Goal of the exercise: What you need to produce from the material below is an exact transcription of the lines from the one with "You are a computer-use" through the one with "Instruction: Open the WELCOME tab", both included, and no other line.

[Exercise input]

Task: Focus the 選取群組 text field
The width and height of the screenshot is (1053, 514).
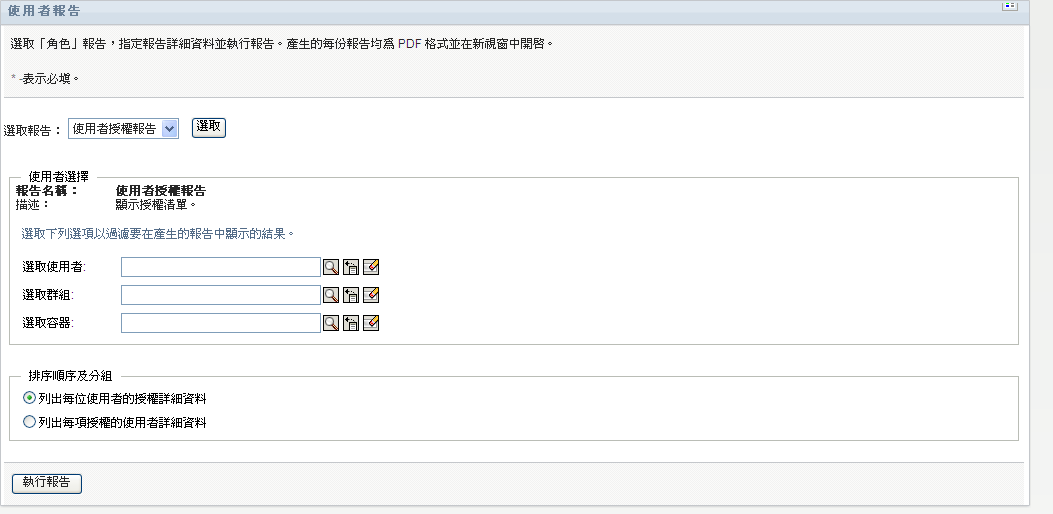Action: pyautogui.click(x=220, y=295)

[/Exercise input]
[Exercise input]

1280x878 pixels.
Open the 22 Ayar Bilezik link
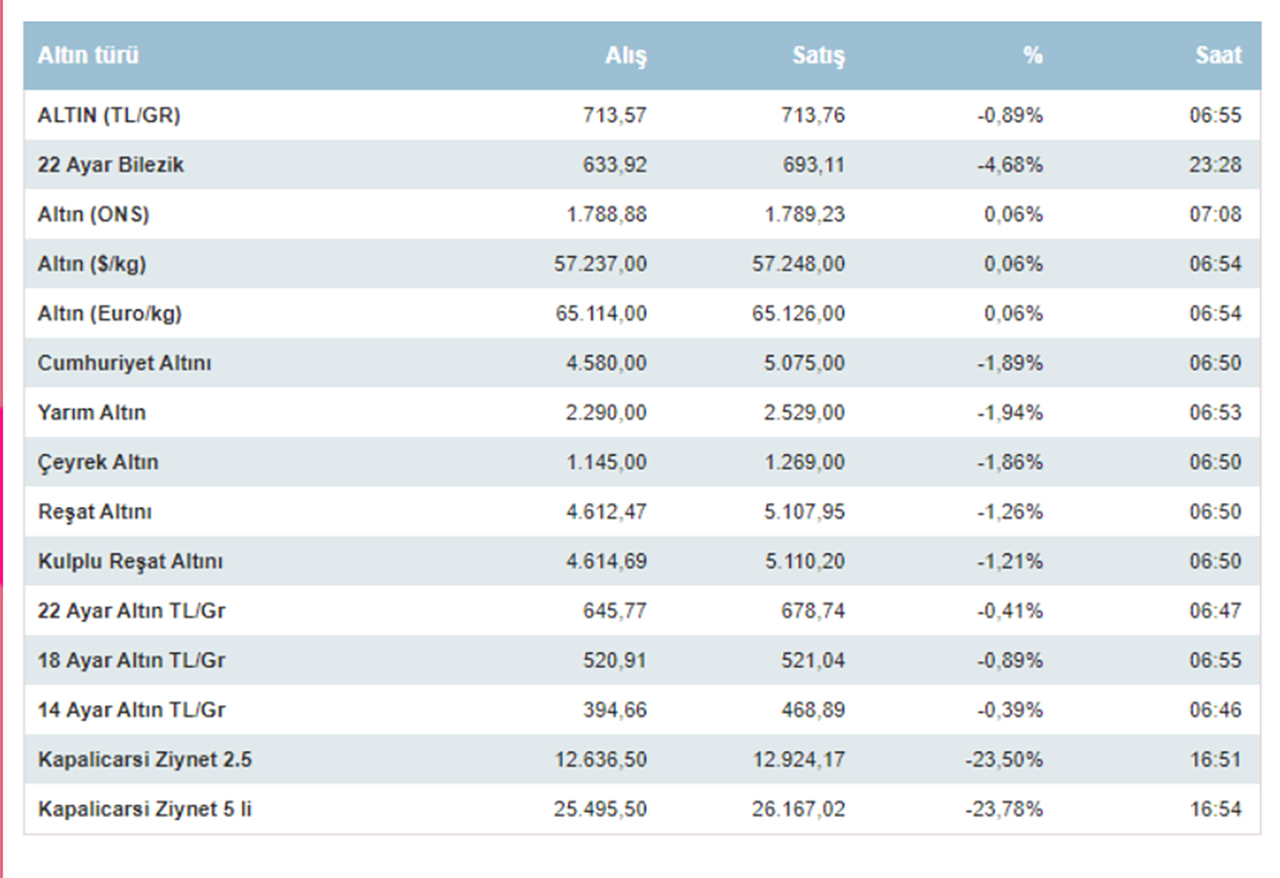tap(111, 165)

[/Exercise input]
[Exercise input]

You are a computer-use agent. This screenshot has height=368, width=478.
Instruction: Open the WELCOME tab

[/Exercise input]

Task result:
You are a computer-use agent. This screenshot has height=368, width=478.
Instruction: Open the WELCOME tab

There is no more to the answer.